Pakistan Center for Law and Justice (PCLJ) members helped Masih register a First Information Report against Dogar and four other men, but police helped them obtain bail after briefly holding them in custody, PCLJ Executive Director Napoleon Qayyum said.
“It’s a pity that an innocent youth is fighting for his life in the hospital, whereas those who had subjected him to inhumane torture were allowed to go scot-free,” Qayyum told Morning Star News.
He said successive governments have failed to reform a deeply corrupt police system that often shows religious prejudice toward minority and marginalized communities.
“The police’s attitude is often biased when they deal with matters relating to blasphemy, forced conversions and marriages of girls belonging to minority faiths, and even in minor disputes,” Qayyum said. “In this instance, for example, the police favored the accused and helped them in getting bail even though a young man’s life is at serious risk.”
Police Deny Bias
Kasur District Police Chief Zahid Nawaz Marwat denied that police discriminate in cases involving non-Muslims.
“There may be some black sheep in the police department, but that doesn’t mean that the entire force is composed of such people,” Marwat told Morning Star News. “We believe that all Pakistanis are equal in the eyes of the law irrespective of their faith or caste.”
Marwat said he would look into the accusation that police officials acted improperly in the case.
“The police officials concerned will face departmental inquiry and be punished if it is found that they are protecting the accused,” he said.
Kasur is the same district where an illiterate young Christian couple was beaten and burned to death by a frenzied Muslim mob in 2014 over false allegations of blasphemy.

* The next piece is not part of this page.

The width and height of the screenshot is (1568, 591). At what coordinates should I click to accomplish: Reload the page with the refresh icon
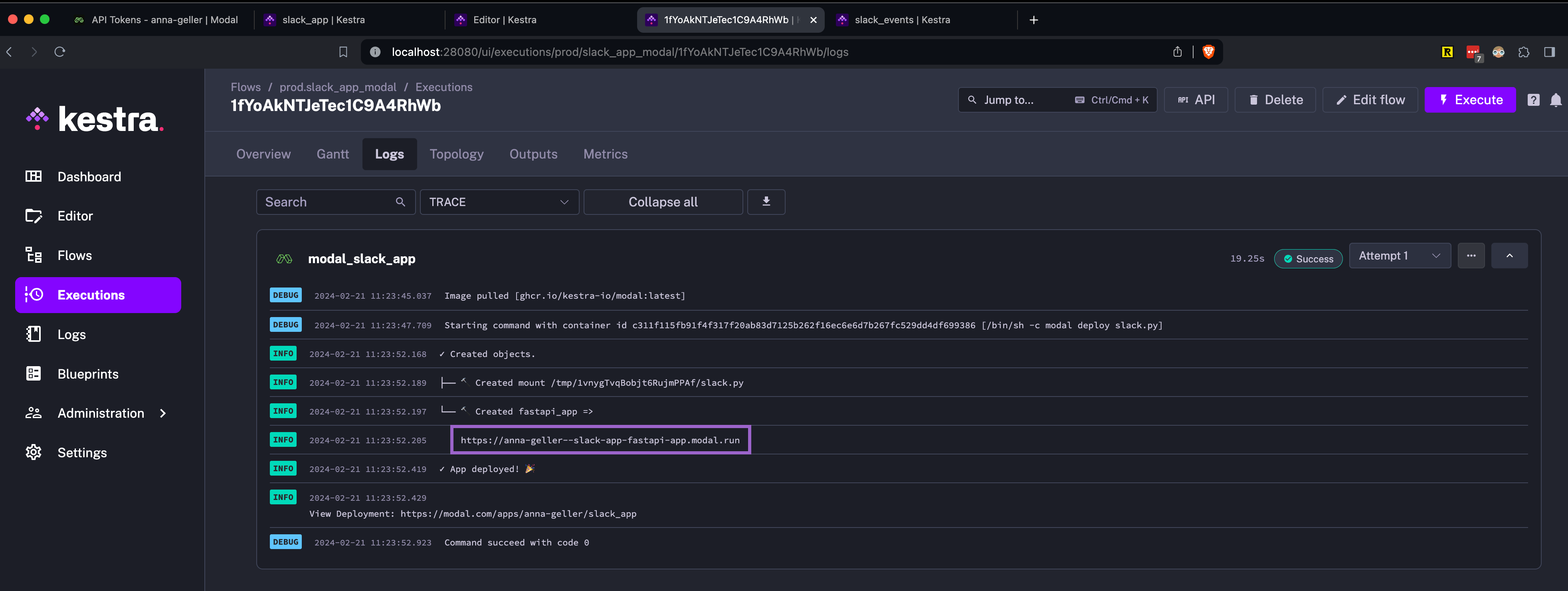point(59,52)
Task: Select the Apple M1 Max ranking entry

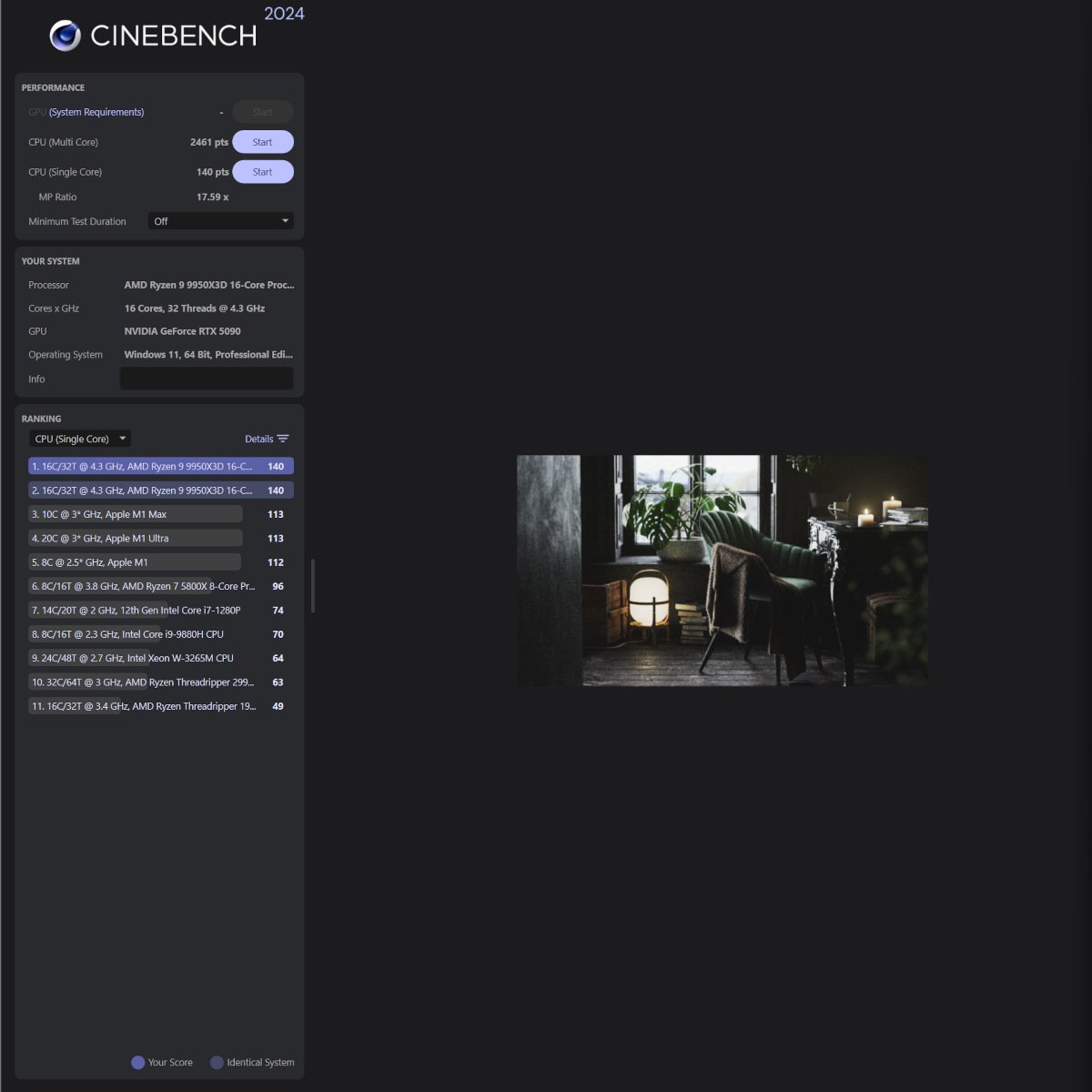Action: point(160,514)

Shahzad and Shama Masih, 26 and 24 respectively, had been accused of tossing out pages of the Koran along with other household waste.
The mob beat the two with sticks and stones before burning them in a brick kiln in front of police officials who stood watching. Post-mortem reports revealed that the two were alive when they were thrown into the kiln.
After the attack, it emerged that the couple had been falsely accused. The pages that the family burned were their personal documents.
Pakistan ranked fifth on Christian support organization Open Doors 2020 World Watch list of the 50 countries where it is most difficult to be a Christian, and on Nov. 28, 2018, the United States added Pakistan to its blacklist of countries that violate religious freedom.